# banjo frogs: keeping different sized frogs together



## MissChams (Jan 7, 2021)

Hello! I was wondering if anyone had experience keeping banjo frogs, or frogs in general, of different sizes together? In your experience, what is the maximum difference in size before there is a risk of the smaller one getting eaten?
I currently only have frogs of similar sizes, but was wondering about the safety of some smaller frogs I may be acquiring. 
Thank you!


----------



## Bluetongue1 (Jan 8, 2021)

Earlier today I posted this in another thread… “Firstly, do NOT keep big frogs and little frogs together. Frogs are indiscriminate carnivores and they will eat most any living thing they can fit in their mouth, including other frogs, including their own species.” There was a good reason I made this my first point. Do NOT underestimate the size of what a frog can fit into its mouth! Banjo Frogs have a wide gape, not dissimilar to that of the Green Tree Frog. The following image is a good indication of how similar in size a smaller frog can be and yet not be safe from being eaten.




Hopefully this adequately answers your question.


----------



## MissChams (Jan 8, 2021)

Bluetongue1 said:


> Earlier today I posted this in another thread… “Firstly, do NOT keep big frogs and little frogs together. Frogs are indiscriminate carnivores and they will eat most any living thing they can fit in their mouth, including other frogs, including their own species.” There was a good reason I made this my first point. Do NOT underestimate the size of what a frog can fit into its mouth! Banjo Frogs have a wide gape, not dissimilar to that of the Green Tree Frog. The following image is a good indication of how similar in size a smaller frog can be and yet not be safe from being eaten.
> 
> View attachment 330507
> 
> ...


Wow thanks for your reply! I'll keep them separate until they're within a cm of each other in size. Thanks again!


----------



## Friller2009 (Jan 9, 2021)

MissChams said:


> Wow thanks for your reply! I'll keep them separate until they're within a cm of each other in size. Thanks again!


I’m pretty sure you can keep spotted marsh frogs and southern brown tree frogs together


----------



## MissChams (Jan 9, 2021)

Friller2009 said:


> I’m pretty sure you can keep spotted marsh frogs and southern brown tree frogs together


Thanks for your input, I read that too, but it was mainly because they are the same size. For example if you keep a 2cm froglet with a 6cm adult it may be eaten, regardless of species. I was mainly wondering if there was a rule of thumb like if there is a 20% size difference it should be ok, or if you should just not risk it at all. 
From the sounds of it the basic rule is that the smaller frog should not fit in the larger frog's mouth.


----------



## Flaviemys purvisi (Jan 9, 2021)

Speaking from experience keeping both frogs and turtles, you definitely want to keep them as close as possible to the same size. Obviously there is a size difference between mature males and females but rearing juvies, or introducing new animals to existing setups you want them the same size. Even if you think a smaller frog won't fit in a larger one's mouth, guarantee you it'll try if it's hungry enough.


----------



## Herpetology (Jan 9, 2021)




----------



## Flaviemys purvisi (Jan 9, 2021)

Green tree frog eating bird


Green tree frog eating snake.


----------



## Bluetongue1 (Jan 9, 2021)

@MissChams
I started on a reply last night but the need for sleep intervened. In the meantime you have posted part of what I was going to say. That’s great to see! I will still post what I had written, but with a little extra note (given the clear understanding you have demonstrated of what has been written earlier i.e. on the same page)…
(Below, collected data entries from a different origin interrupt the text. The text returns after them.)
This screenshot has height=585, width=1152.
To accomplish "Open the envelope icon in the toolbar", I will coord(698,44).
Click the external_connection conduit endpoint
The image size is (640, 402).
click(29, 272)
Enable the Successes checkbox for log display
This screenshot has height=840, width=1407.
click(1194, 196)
What @Friller2009 says is correct. In the context of this thread, it is tempting to conclude that the sole reason this can be done is that the adults of these two species is similar i.e. 3 to 5 cm each. However, there are several other factors at play that should be mentioned. The Spotted Marsh Frog has a relatively narrow gape compared to many of its cogeners (other members of its genus). It is not simply about the size of the frog but more about the size of its mouth and what it can fit into it. The metamorphlings of both species are relatively large compared to the ultimate adult size – usually around 2.5 to 3 cm. Both species utilise the same sort of habitats for breeding and their habitat preferences outside of the breeding season can overlap.

The point here is that size (or perhaps more correctly “mouth size”) is not the only criterion taken into account when considering housing mixed species of frogs together. You do need to ensure that you are able to adequately cater for the needs of all species involved, within the one enclosure.

Extra Note: Having said all that, not every species is as voracious a feeder as your typical Green Tree frog. With experience you can get to know the feeding habits of individual species. For beginning keepers it is best to lump them all in the “voracious feeders” category to be on the safe side. It is so long since I kept frogs that I cannot really offer much more info than what appears above. What I did notice from personal observation back then was that the relative width and depth of the mouth, compared to the body size, was a bit of an indicator as to how voracious a feeder that species was. This is based on keeping a limited number of species only and may be entirely wrong when applied more generally.


----------



## MissChams (Jan 9, 2021)

Thank you everyone for your helpful advice! 
While I asked the question in relation keeping different sizes of the same species together, but it was really helpful to read about considerations when keeping multiple species of different sizes too.


----------